Before Christmas I purchased a Nook Color at Best Buy. I chose it over an Amazon Kindle because of touch screen user interface. I felt that it would be frustrating not to be able to touch the screen and interact with the device. I have found the nook color to be a great reader. Color and the touch screen are nice. The down sides of it are similar to the iPad, iPhone and other color touch screen devices. They are hard to read in direct sunlight and battery life is limited to 8-9 hours which is really not long enough if your traveling on an airplane and do not have access to a power source.

As I said above, I was injured in Feburary (damn Texas ice storm) on a business trip and while in the hospital I recieved a Kindle as a gift. The kindle has a keyboard and buttons used to control the device. I found that my concerns about not being able to touch the screen were not really an issue. To contrast the Kindle to the Nook Color, iPad, etc. the Kindle has a simulated paper display. It is easy to read in sunlight and the battery life is close to 30 days if you turn the radio off. I also think there is less eye strain on the Kindle compared to active display devices. If you want to read in bed, you will need a light source such as a book reading light or a case with a light build in because the display is passive and emits no light. Since I got the Kindle, I have easily read 25 or more books and can say that it is a very good experience. The other interesting thing about content from Amazon and Barnes and Noble, is they have applications for PCs, Macs and mobile devices that allow you to read your content on any of these devices. I can get to my copy of "the bandsaw book" on my phone if I need to. Pretty cool.

I would really recommend the Kindle if someone was interested in getting a reader. I would recommend the Nook Color if your use is mainly in the house and you feel color is important. Nook Color is also great if you have small children. They have lots of content designed for Kids.

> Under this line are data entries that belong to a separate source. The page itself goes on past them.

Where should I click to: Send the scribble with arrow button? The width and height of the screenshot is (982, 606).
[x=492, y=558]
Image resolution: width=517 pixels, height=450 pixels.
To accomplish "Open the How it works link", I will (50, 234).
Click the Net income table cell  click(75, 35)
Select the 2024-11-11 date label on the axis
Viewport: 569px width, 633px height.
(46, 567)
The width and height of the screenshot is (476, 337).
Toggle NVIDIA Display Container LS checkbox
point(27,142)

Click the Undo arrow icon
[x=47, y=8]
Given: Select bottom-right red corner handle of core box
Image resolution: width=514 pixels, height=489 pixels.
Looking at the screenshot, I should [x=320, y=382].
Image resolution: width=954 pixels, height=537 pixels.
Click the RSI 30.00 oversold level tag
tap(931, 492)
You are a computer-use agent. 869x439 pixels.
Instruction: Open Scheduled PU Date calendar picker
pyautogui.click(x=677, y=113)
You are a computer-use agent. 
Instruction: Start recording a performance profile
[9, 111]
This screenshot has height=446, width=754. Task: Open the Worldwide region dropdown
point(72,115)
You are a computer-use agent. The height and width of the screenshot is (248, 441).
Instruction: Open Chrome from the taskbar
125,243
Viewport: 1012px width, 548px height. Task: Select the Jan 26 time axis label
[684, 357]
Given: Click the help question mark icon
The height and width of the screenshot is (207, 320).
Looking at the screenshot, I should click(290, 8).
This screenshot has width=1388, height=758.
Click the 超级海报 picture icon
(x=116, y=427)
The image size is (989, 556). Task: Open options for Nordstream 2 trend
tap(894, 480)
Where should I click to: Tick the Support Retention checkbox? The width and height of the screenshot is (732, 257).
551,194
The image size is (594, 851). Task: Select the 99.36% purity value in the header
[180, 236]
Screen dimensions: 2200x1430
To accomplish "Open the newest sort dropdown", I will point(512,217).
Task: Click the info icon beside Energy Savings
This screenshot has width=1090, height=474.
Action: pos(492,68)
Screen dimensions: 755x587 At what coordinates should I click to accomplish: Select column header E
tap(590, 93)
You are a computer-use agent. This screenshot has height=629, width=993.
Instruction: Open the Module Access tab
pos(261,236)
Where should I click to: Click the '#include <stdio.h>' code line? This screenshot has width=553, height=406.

Yesterday I was on amazon looking for a link to "The Bandsaw Book" by Lonnie Bird to include in a post and I noticed they now have it in Kindle format. I also noticed that they had quite a few more woodworking books available. I was surprised, perhaps all the time I have spend clicking the I want that in Kindle format has paid off. One advantage of the eReaders in general is that you can have thousands of books on the device and they are easy to carry around. You can quickly find books. Much easier than having to find it in a box or large collection of books. I really love physical books but find the convience of having them with you and not taking up space to be a compelling argument for the eReaders.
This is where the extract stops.